In particolare, non sono genuine, e quindi dovrebbero subito farti insospettire:

  • Le comunicazioni telefoniche che vedano un messaggio preregistrato;
  • L’affissione di un avviso di mora e di solleciti per il pagamento direttamente sulla porta della tua casa;
  • Tutta una serie di comunicazioni effettuate per posta che rechino sulla busta o sulla cartolina l’indicazione Recupero Crediti, in quanto andrebbero a ledere la tua privacy.

Inoltre, un operatore che si qualifichi come un soggetto addetto al recupero crediti non potrà utilizzare dei toni minacciosi, farti pressione per il pagamento, oppure non potrà prospettare per te e per la tua famiglia delle conseguenze gravissime.

Tra queste, ad esempio, risultano assolutamente irreali le possibilità di staccare le utenze, l’iscrizione di un’ipoteca e così via.

Truffe recupero crediti, quali sono i comportamenti ammessi

Dopo aver visto quali sono i comportamenti non ammessi, e che possono, quindi, costituire delle truffe per il recupero crediti, ora vediamo, caso per caso, quali tipi di condotte possono essere ammesse.

Si può iniziare dai contatti telefonici, i quali dovranno vedere la cortesia massima da parte di chi ti contatti.

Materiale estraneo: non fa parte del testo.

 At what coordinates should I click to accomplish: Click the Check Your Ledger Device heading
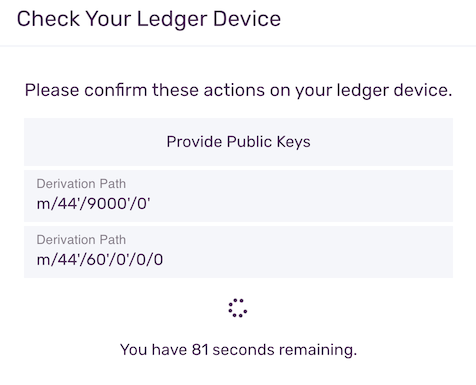[149, 19]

Inoltre, diffida da chi continui a chiamarti, anche più volte al giorno, per lo stesso debito, e anche da chi utilizzi toni minacciosi e cerchi di farti paura. Infatti, il recupero crediti dovrebbe portare ad instaurare una situazione collaborativa con il debitore, e non a fargli paura.

Per quanto riguarda, invece, le lettere le richieste di pagamento effettuate per posta dovranno vedere la causale della richiesta e tutto il dettaglio relativo alle somme richieste.

Ad esempio, dovrai trovare le indicazioni del capitale che dovrai pagare, ma anche degli interessi nel dettaglio, delle spese accessorie e così via.

Questo sia nel caso in cui tu riceva una lettera cartacea, sia per il ricevimento di un’email.

Inoltre, dovranno essere indicate in modo chiaro le modalità di pagamento, con riferimenti, quindi, che potrai controllare.

La richiesta di pagamento dovrà prevedere anche termini congrui per saldare il tuo debito, sempre non inferiori ai 10 giorni lavorativi.

Esistono anche i contatti così detti domiciliari, cioè quelli che vengono effettuati dal soggetto che si occupi del recupero crediti direttamente a casa tua.

Questi contatti dovranno essere sempre effettuati nel tuo rispetto, evitando in ogni caso le minacce e i toni che abbiano come intento quello di farti paura.

Inoltre, le visite non dovranno essere effettuate durante le festività nazionali, e dovranno rispettare gli orari che andranno dalle 8.30 alle 21, dal lunedì al venerdì, e dalle 8.30 alle 15 per il sabato.

Non potrai, invece, ricevere visite sul posto di lavoro, a meno che tu non le abbia esplicitamente autorizzate.

Quindi, nel caso in cui questo succeda dovrai sicuramente pensare a delle truffe recupero crediti.

Infine, le società serie che si occupano di questo servizio, saranno sempre disponibili a fornirti informazioni, mentre chi voglia perpetrare una truffa non ti lascerà la possibilità di approfondire nulla.